Dataset entries
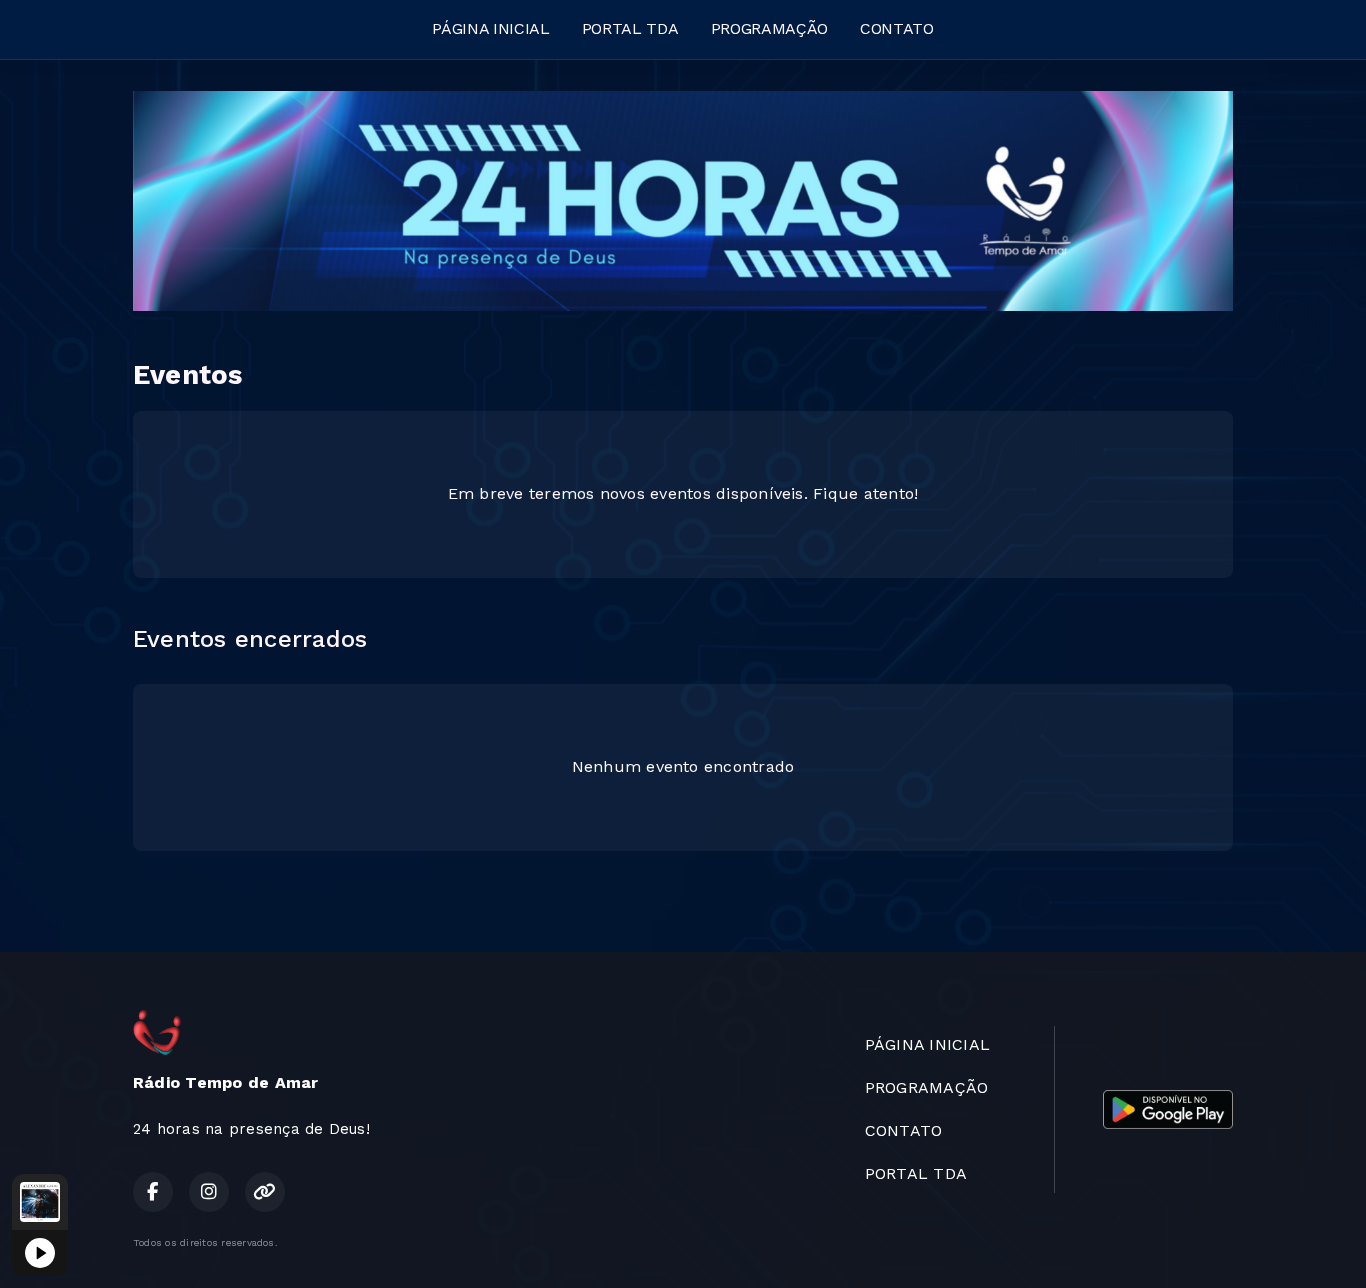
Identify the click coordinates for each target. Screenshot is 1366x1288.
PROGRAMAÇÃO (769, 28)
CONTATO (897, 28)
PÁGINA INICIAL (491, 28)
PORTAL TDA (630, 28)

:: Task ::
Reproduce all of the records above exactly, but exclude the pictures.

:: Finished task ::
Identify the click coordinates for each target. Screenshot is 1366x1288.
PROGRAMAÇÃO (769, 28)
CONTATO (897, 28)
PÁGINA INICIAL (491, 28)
PORTAL TDA (630, 28)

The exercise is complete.